Work instructions: There should be no pictures in your answer, only an exact copy of the lines from the one with "Click the Kapasitas Terpasang/ Desain header" through the end of the material.

Stored data:
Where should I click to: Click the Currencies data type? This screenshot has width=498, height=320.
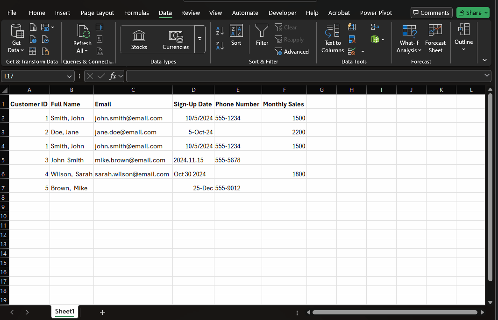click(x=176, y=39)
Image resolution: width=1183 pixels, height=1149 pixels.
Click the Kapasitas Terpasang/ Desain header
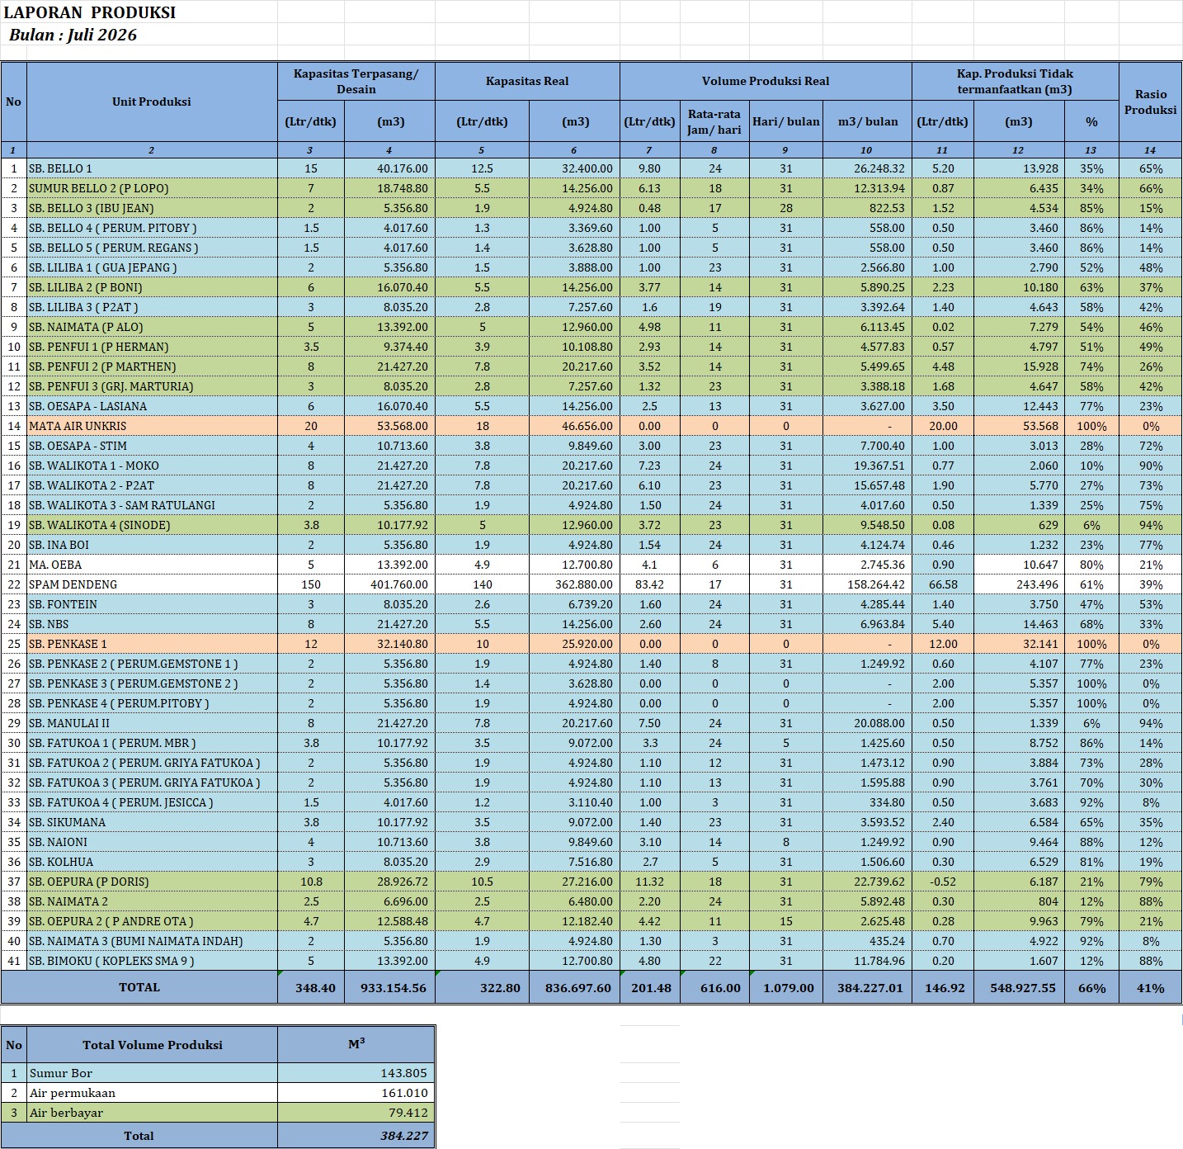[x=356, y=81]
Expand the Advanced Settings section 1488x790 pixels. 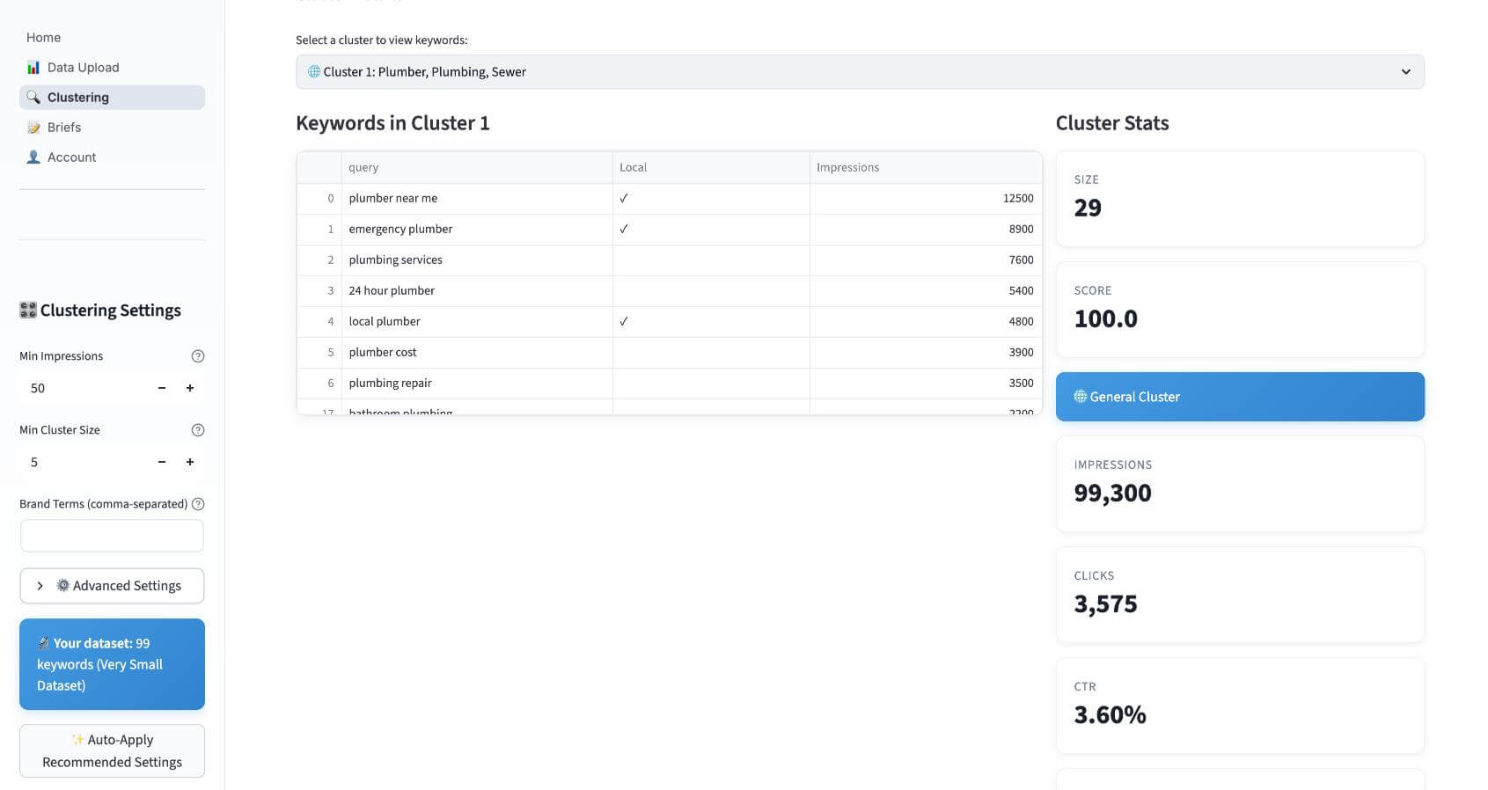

Result for this task:
Click the Kapasitas Terpasang/ Desain header
[x=356, y=81]
Expand the Advanced Settings section 1488x790 pixels. 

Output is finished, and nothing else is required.